Dazz has its registered office at Palo Alto, but its roots are in Israel, and these roots are deep. Merav Bahat, its co-founder and CEO, worked for years at Microsoft’s Cloud Security Business, which made its debut when Microsoft acquired Adallom, the previous startup founded by Wiz creators.
Bahat played a decisive role in taking Microsoft’s cloud security unit to a $ 2.5 billion company when she left to start Dazz in 2020. This subsidiary is now worth more than $ 20 billion.
Bahat picked up two very important things during his stay in Microsoft.
The first was a close friendship with Assaf Rappaport, the CEO and co-founder of Adallom, and later Wiz. They are both based in New York and Tel Aviv, and Bahat is the rapport dog goalkeeper and the second informal human family. In the company with others, the two founders could even finish the other’s sentences. And when Rappaport was preparing to start Wiz, Bahat became one of his first investors. (Yes, she would have greatly benefited the sale in Google.)
The other thing Bahat recovered was a very solid understanding of what works in cloud safety, what is not doing and what could use much more R&D and attention. It is with this knowledge that she co -founded Dazz with two other cybersecurity veterans, Tomer Schwartz (CTO) and Yuval Ofir (VP R&D).
Prospects and customers, said Bahat, all work with a wide range of cloud safety platforms like Palo Alto Networks, Wizs and Crowdstrike. But with all these elements, she said, there remains a gap and an opportunity to focus specifically on the correction, which is the next step after vulnerabilities, configuration errors or violations are identified.
“When we talk to (security teams), what we hear is that as regards vulnerability, hierarchy and sanitation, no one has solved these problems.” Part of the reason, she explained, is that it is a very manual and complicated process due to the volume of problems that arise in a typical network.
“All safety tools are really focused on visibility and detection and give you what is wrong. So much trouble is not going, “she said. “Some of the organizations I work with, they could find millions of vulnerabilities that are not served and unresolved.” A customer had up to 1.2 billion vulnerabilities identified in his network, she noted.
There is a Number of other players in the restoration spaceincluding large safety platforms. Dazz’s breakthrough seems to be its technology to consolidate the vulnerability reports identified in several Cloud architectures and environments (it describes this as a “unified” correction).
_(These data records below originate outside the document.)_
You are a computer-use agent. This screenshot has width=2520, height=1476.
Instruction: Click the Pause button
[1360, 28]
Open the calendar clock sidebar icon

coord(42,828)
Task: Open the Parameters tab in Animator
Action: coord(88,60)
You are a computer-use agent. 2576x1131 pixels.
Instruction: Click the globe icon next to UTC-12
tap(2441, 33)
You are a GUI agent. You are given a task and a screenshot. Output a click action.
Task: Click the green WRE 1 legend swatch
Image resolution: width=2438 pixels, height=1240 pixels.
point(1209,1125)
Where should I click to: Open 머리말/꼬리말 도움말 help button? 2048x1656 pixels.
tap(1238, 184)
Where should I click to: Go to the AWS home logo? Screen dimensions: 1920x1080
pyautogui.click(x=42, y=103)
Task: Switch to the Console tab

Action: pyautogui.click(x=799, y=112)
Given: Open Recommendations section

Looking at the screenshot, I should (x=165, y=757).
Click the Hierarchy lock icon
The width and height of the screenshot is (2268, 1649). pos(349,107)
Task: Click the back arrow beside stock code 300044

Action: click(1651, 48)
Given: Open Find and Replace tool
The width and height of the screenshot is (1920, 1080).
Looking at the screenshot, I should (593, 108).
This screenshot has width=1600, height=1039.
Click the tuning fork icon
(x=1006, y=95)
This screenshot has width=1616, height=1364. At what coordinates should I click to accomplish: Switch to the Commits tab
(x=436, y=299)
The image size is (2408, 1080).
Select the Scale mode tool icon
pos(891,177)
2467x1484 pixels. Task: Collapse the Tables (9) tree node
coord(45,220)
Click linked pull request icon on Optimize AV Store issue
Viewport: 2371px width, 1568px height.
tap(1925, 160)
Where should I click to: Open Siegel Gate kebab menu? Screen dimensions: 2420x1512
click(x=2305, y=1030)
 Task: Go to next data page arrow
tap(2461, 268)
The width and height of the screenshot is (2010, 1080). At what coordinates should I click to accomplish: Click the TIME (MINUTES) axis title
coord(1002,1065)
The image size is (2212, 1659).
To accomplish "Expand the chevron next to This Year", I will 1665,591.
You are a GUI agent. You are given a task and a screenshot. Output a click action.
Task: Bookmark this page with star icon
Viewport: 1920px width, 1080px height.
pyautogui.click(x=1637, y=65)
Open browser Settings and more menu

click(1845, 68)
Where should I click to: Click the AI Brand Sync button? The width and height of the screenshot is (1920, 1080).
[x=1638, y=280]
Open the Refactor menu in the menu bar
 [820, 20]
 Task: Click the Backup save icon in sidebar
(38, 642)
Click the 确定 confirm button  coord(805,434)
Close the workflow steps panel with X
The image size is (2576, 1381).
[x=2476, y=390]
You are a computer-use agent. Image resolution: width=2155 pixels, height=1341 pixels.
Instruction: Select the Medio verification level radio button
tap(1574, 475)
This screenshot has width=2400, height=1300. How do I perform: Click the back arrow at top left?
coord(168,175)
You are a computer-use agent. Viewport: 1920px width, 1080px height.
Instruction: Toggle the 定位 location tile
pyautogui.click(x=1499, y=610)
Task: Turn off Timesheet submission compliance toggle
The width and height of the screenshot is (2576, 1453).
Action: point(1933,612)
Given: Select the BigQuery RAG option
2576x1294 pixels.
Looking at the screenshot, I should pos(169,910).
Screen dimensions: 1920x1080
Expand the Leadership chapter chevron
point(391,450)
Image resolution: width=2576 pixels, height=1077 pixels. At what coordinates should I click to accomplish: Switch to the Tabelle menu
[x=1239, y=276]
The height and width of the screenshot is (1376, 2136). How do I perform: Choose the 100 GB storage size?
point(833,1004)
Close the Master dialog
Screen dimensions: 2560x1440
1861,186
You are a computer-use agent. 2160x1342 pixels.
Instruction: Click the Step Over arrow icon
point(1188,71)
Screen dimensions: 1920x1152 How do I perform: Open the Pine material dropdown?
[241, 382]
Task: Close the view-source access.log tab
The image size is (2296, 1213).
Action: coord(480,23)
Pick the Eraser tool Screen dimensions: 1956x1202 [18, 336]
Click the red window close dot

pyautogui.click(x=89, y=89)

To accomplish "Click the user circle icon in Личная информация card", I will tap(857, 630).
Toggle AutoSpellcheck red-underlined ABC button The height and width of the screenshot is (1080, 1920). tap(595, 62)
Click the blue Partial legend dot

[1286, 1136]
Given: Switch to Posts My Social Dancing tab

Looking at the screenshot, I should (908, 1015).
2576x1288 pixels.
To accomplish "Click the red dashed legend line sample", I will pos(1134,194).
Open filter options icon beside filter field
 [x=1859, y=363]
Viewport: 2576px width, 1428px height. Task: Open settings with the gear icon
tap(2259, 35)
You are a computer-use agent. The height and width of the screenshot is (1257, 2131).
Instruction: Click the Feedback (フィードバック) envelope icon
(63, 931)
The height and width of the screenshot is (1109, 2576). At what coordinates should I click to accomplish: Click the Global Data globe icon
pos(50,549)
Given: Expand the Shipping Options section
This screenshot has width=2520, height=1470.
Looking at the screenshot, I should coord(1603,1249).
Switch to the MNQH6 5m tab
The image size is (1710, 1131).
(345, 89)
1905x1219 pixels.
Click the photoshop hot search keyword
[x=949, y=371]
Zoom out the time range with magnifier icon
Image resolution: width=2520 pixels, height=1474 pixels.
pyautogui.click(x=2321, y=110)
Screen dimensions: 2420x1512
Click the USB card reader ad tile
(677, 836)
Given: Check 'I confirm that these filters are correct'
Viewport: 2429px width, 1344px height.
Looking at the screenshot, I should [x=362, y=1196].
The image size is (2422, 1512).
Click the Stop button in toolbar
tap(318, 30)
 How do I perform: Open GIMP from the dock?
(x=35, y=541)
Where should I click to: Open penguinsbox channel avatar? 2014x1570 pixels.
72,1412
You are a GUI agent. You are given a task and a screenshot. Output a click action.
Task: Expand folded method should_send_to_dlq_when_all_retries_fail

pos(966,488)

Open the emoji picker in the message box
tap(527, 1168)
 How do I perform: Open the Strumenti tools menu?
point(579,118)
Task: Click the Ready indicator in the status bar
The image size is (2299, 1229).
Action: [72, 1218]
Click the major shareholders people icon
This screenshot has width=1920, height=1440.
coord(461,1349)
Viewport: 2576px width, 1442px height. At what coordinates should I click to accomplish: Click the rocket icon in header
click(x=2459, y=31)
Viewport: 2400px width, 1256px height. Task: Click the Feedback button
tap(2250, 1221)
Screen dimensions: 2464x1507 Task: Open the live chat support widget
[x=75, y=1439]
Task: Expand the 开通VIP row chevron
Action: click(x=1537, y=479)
The company has also created an AI AI automation layer which prioritizes problems and identifies vulnerabilities close to active work and which are in sleep so that the safety teams can organize themselves more efficiently, then it helps to solve these problems.
Bahat said that correction efforts before could just address about 10% of vulnerabilities (hopefully the most alarming) in the past, but Dazz’s approach can approach from 50% to 80%.
Companies and Wiz have certainly benefited from the current trend of companies to provide it with fewer suppliers of “one -shop shops”. But there is always an argument to have occasional solutions for certain functions. Dazz and its investors believe that sanitation is one of these areas, especially when the so -called single glass component can approach all the assets of a company – whether in the cloud or on site.